I scheduled recordings for all upcoming PGA Tour tournaments. The PGA Tour season has now ended, but I recorded data for five tournaments starting July 25, 2019 and ending August 25, 2019.
Manual Video Analysis
Once we collect the data, we have to determine how we’re going to use it to analyze the hypothesis. How can we label these videos to test the hypothesis? We are going to split the broadcast into 4 different classes. Three of those classes are not golf-related and should be subtracted from the total broadcast to find the golf-related content. Our fourth class is the true golf-related content (or basically everything left over):
Commercials
Just like everything on television, golf has plenty of commercials. But how many? Does it have more than the average television show? Less? Commercials are a fairly obvious interruption to the broadcast that are definitely worth tracking.
Segments
This is a broad term I’m using to encompass several things. During the broadcast, the commentators might interview someone from the company that is sponsoring the tournament, or they might show a pre-recorded video about the city where the tournament is taking place, or they might show promotions for other television shows on the network. These are all contained within the golf broadcast, but they are decidedly unrelated to golf and don’t tend to contribute to the enjoyment of the broadcast. One thought is that there are too many of these, which contributes to a disjointed and boring broadcast.
“Playing Through”
This is a relatively new development for golf broadcasts. Instead of leaving the broadcast for a commercial, two video windows are shown side-by-side on the screen: one showing golf and the other showing a commercial (the audio played is for the commercial).
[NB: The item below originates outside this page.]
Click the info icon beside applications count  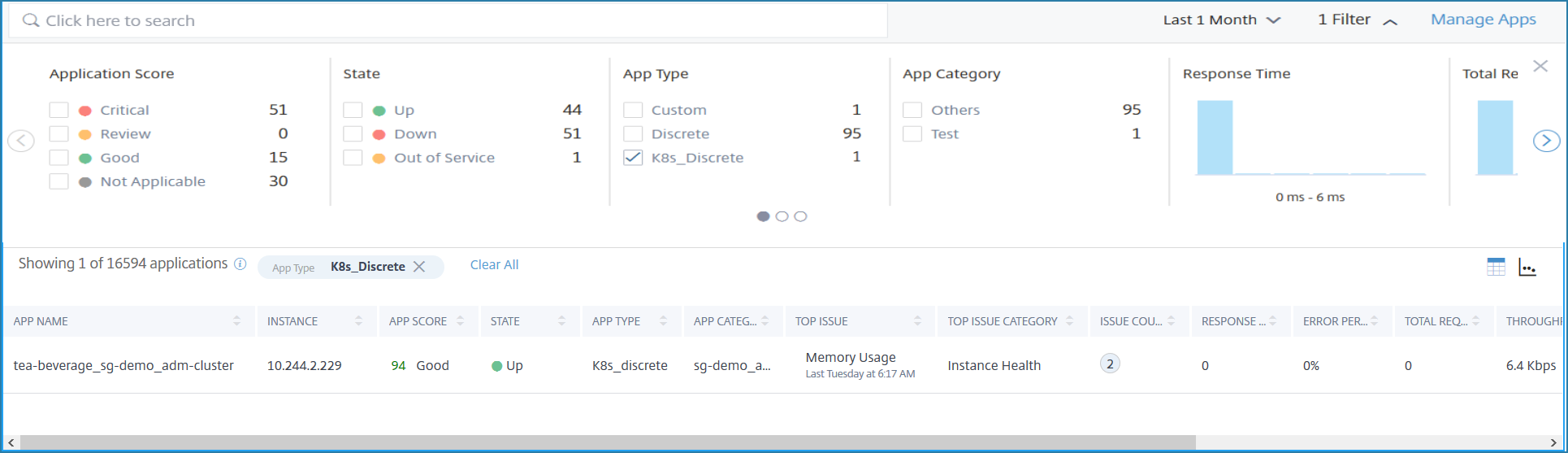pos(240,264)
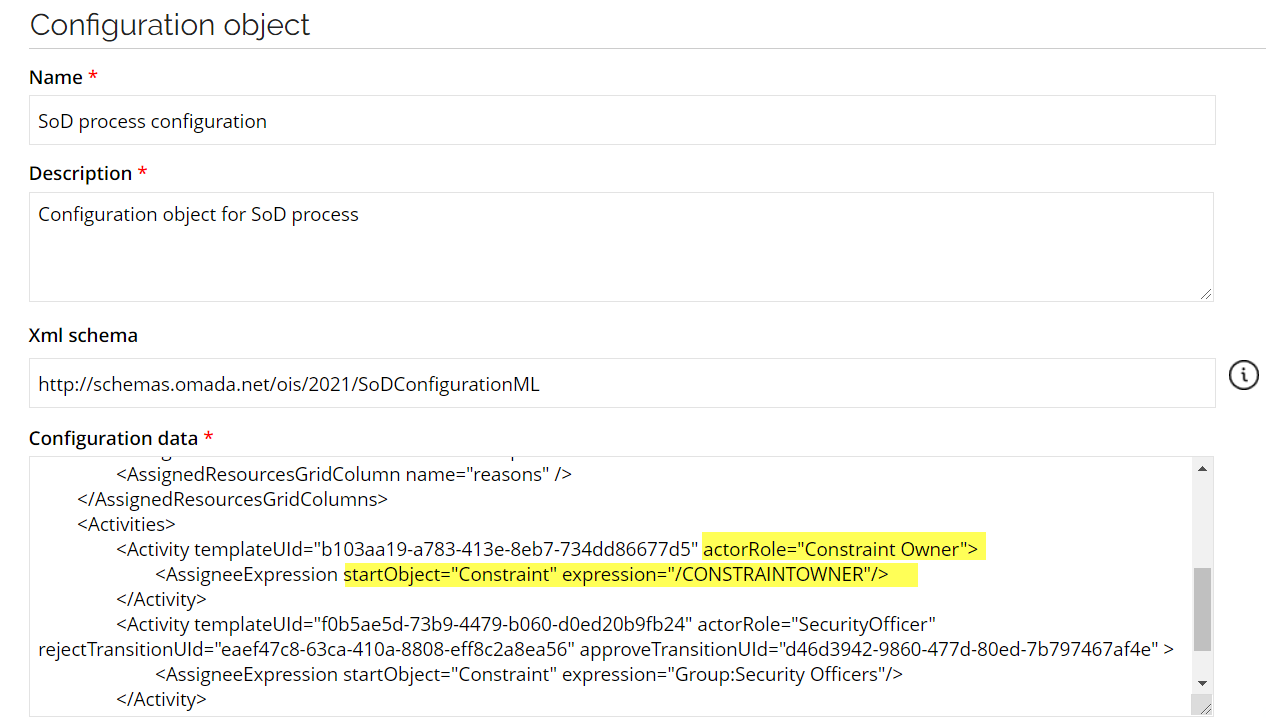Click the Description box resize handle
This screenshot has width=1266, height=724.
coord(1206,293)
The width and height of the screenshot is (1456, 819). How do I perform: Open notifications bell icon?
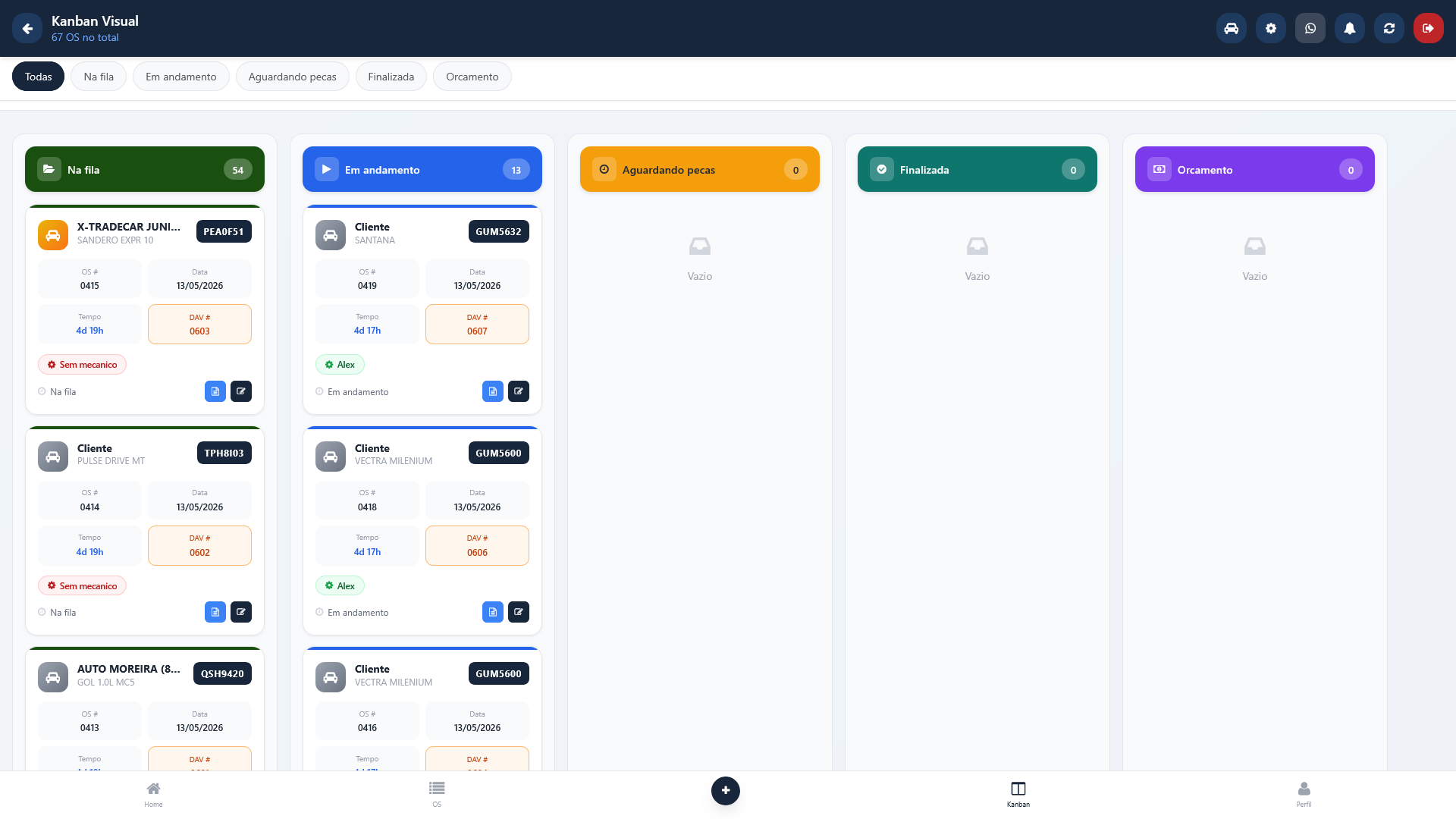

One could argue this is better than leaving the golf coverage altogether for a commercial, but it also could be detrimental to the quality of the broadcast if it is overused.
"Playing Through": The regular broadcast is on the left, and the commercial is on the right.
Regular Broadcast
And finally, for purposes of this experiment, everything else leftover is considered golf-related content. This is up for debate, of course; there are many things contained in what we’re calling the “regular broadcast” that people might not enjoy. The regular broadcast does contain all golf that is actually played, but it also contains things like player interviews and leaderboard updates. But this is just a starting point; we’ll test our current hypothesis and adjust what is included in future iterations.
Analysis
In order to run any sort of analysis, we need to classify the data we have into the above 4 classes: commercial, segment, playing-through, or regular-broadcast. Each video is really a collection of frames, and we want every frame to have one of these labels associated with it.
There might be 15 hours of data or more per tournament, so the prospect of performing this job entirely manually is fairly unappealing. To solve this problem, I created a special application called range-tagger. You can learn more about range-tagger here, but basically, it is designed to assist a user who needs to manually classify ranges of frames in a video. For instance, range-tagger can help us to manually classify parts of a video into sections like “Frames 0 through 1123 are a commercial, and frames 1124 through 3495 are the regular broadcast” and so on. Fortunately, range-tagger provides approximately a 6x speedup over real-time, so accurately tagging 11 hours of video took under 2 hours.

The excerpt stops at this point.